• _Exercise instructions_: List each line of the data in which the string "icon" appears.

(Beginning of Record excerpts)

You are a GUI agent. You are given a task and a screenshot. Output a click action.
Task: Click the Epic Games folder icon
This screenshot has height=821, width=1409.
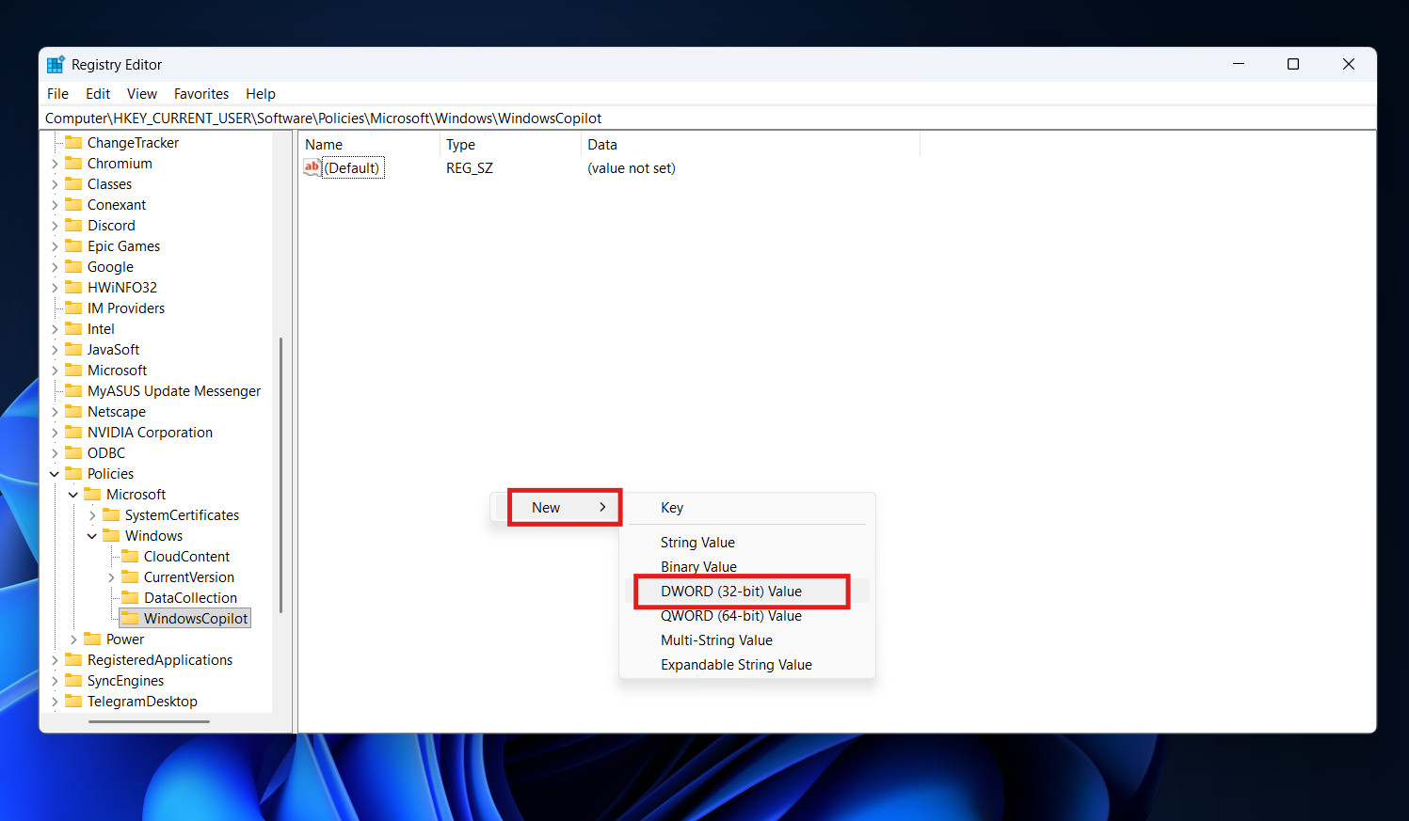[x=73, y=246]
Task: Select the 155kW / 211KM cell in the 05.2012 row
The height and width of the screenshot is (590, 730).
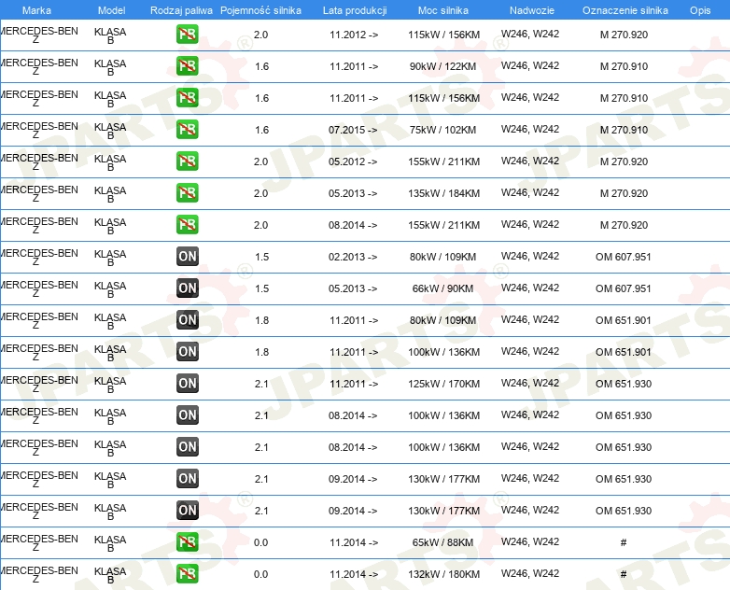Action: coord(443,162)
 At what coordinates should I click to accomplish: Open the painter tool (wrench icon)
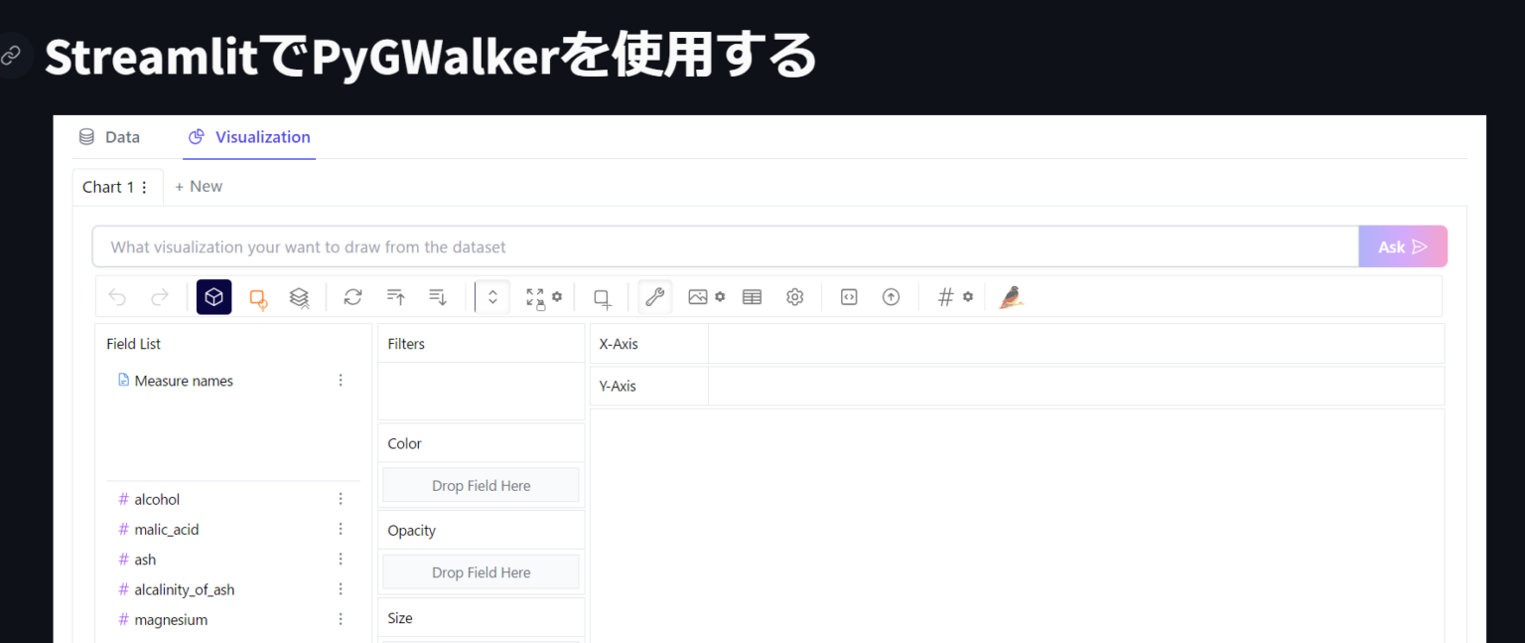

(End of Record excerpts)

• _Answer space_:
Task: Click the Epic Games folder icon
 At what coordinates should I click to accomplish: Open the painter tool (wrench icon)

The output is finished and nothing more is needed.